Word for word, copy the lines from the one with "This screenshot has width=1024, height=768." to the last line of the data below, counting both, and keep every picture out.
** Opening Available data block **
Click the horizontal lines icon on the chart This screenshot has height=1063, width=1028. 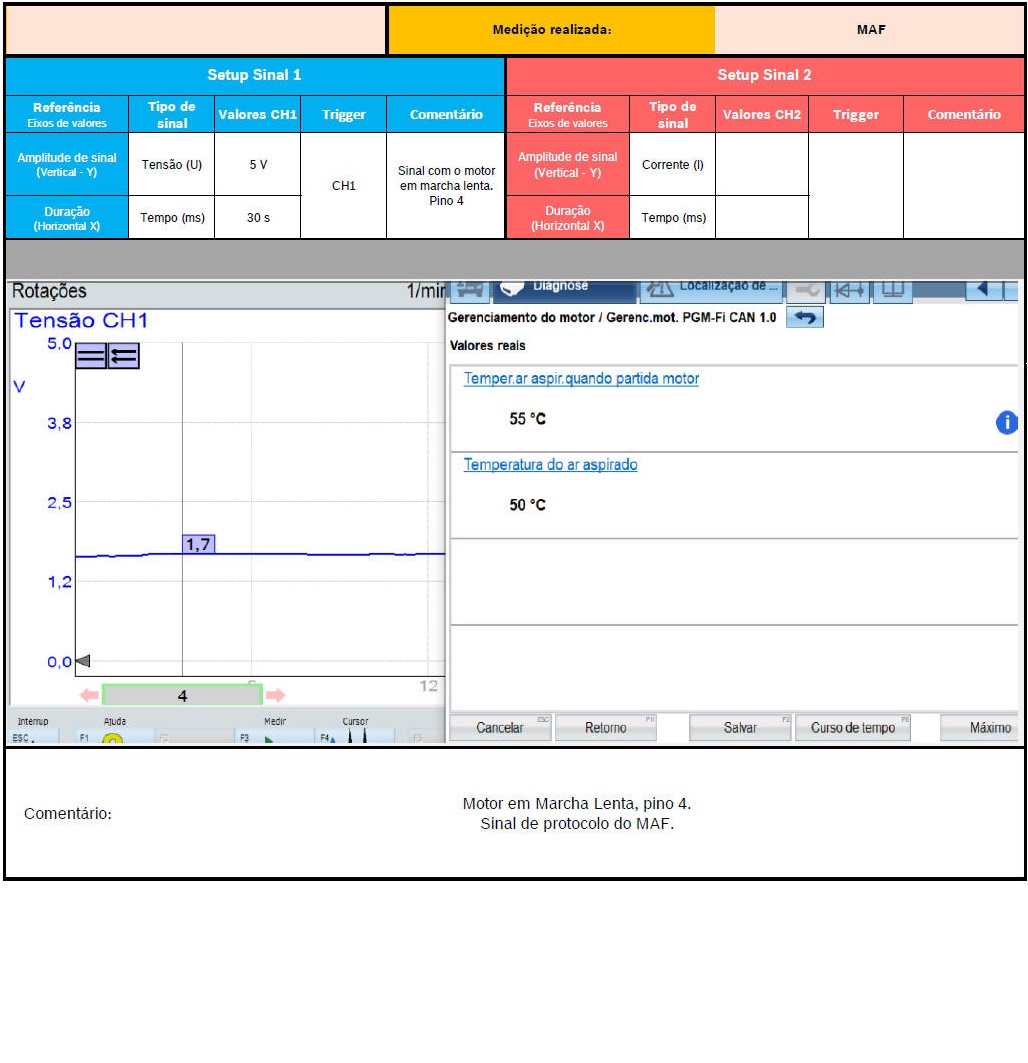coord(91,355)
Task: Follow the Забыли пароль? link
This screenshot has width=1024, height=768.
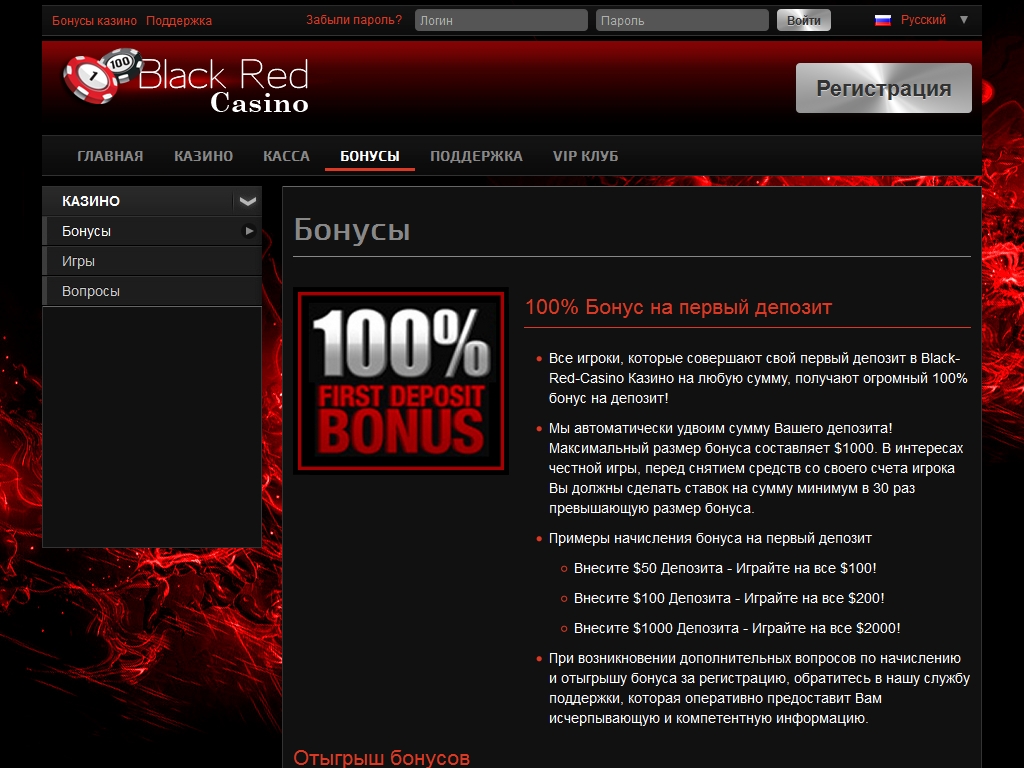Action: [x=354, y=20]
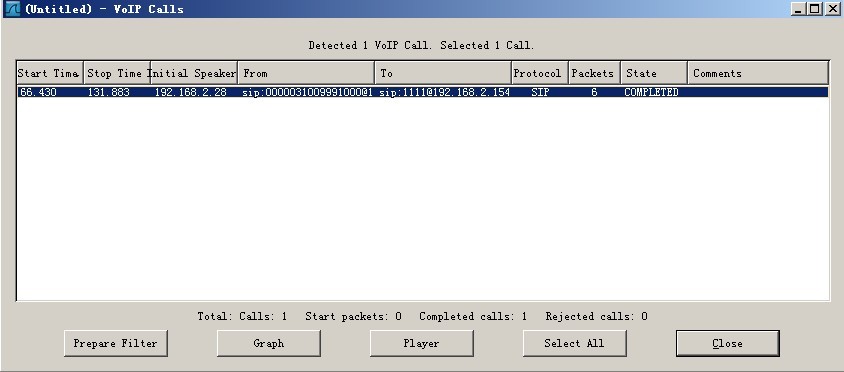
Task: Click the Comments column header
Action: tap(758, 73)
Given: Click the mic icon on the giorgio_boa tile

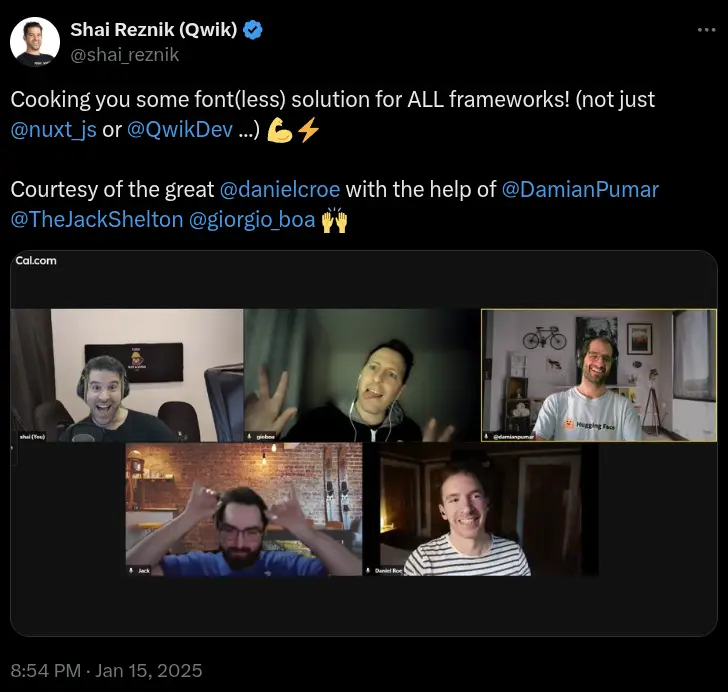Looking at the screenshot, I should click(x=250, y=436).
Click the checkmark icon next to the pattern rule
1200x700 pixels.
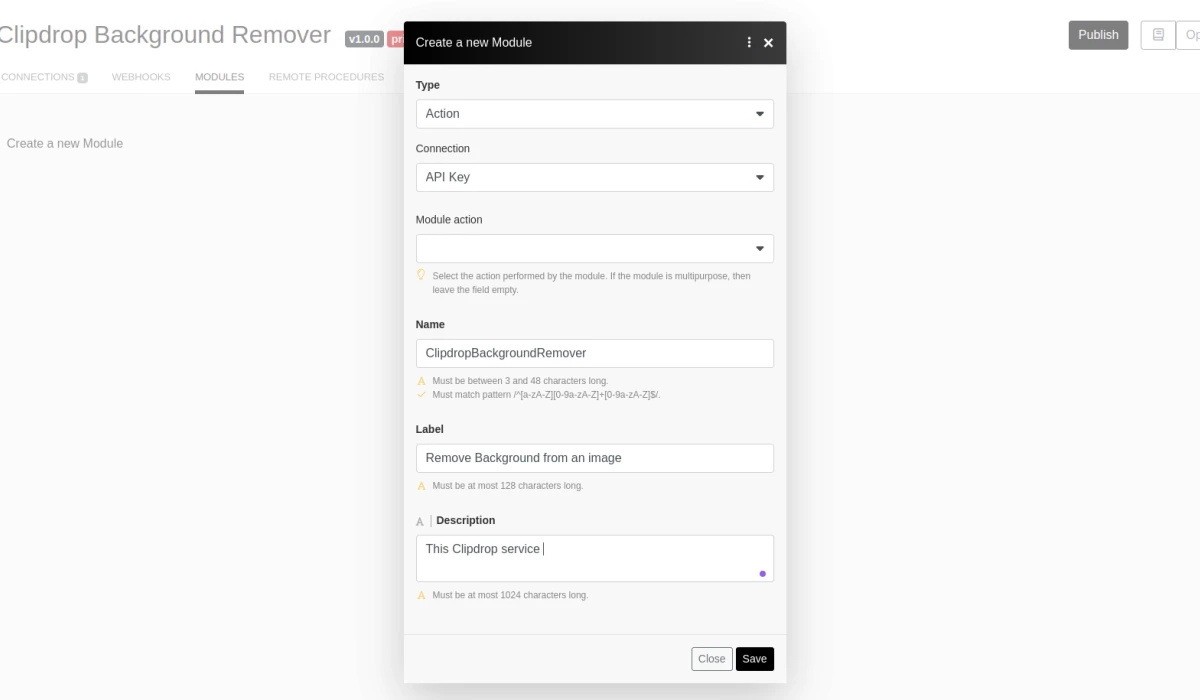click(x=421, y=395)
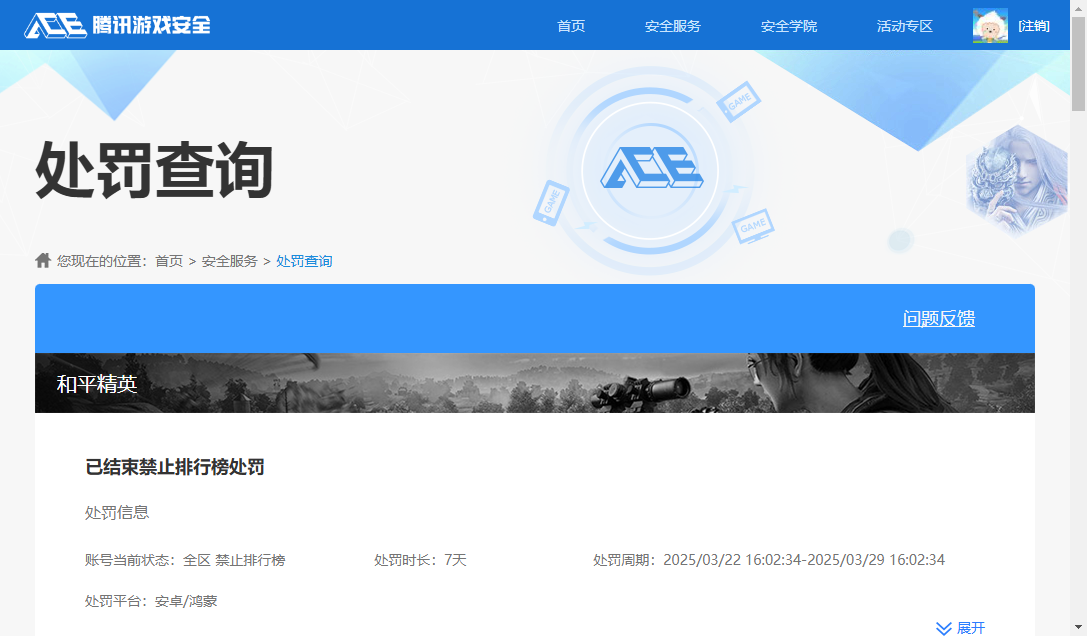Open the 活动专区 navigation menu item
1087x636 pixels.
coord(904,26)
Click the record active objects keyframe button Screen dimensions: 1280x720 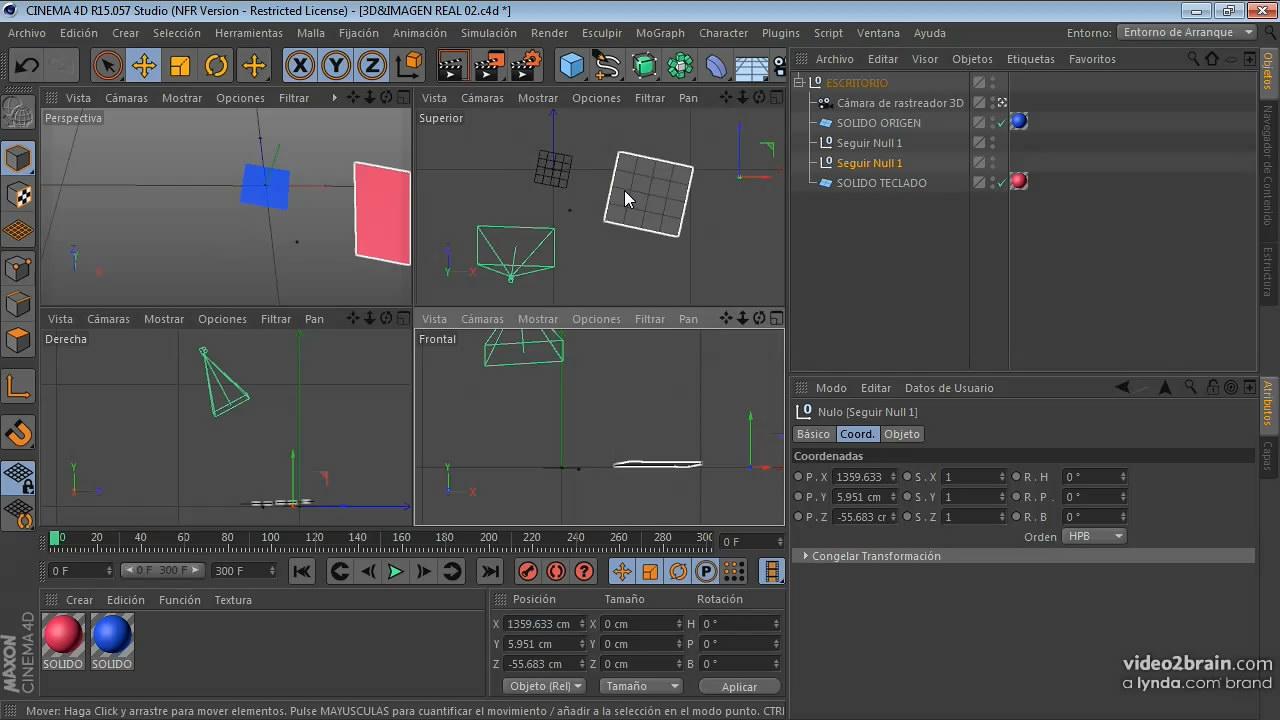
** Closing Available data block **
Answer below:
This screenshot has width=1024, height=768.
Action: [x=354, y=20]
Task: Click the Comments column header
Action: tap(758, 73)
Given: Click the mic icon on the giorgio_boa tile

Looking at the screenshot, I should click(x=250, y=436).
Click the checkmark icon next to the pattern rule
1200x700 pixels.
click(x=421, y=395)
Open the 活动专区 navigation menu item
1087x636 pixels.
coord(904,26)
Click the record active objects keyframe button Screen dimensions: 1280x720 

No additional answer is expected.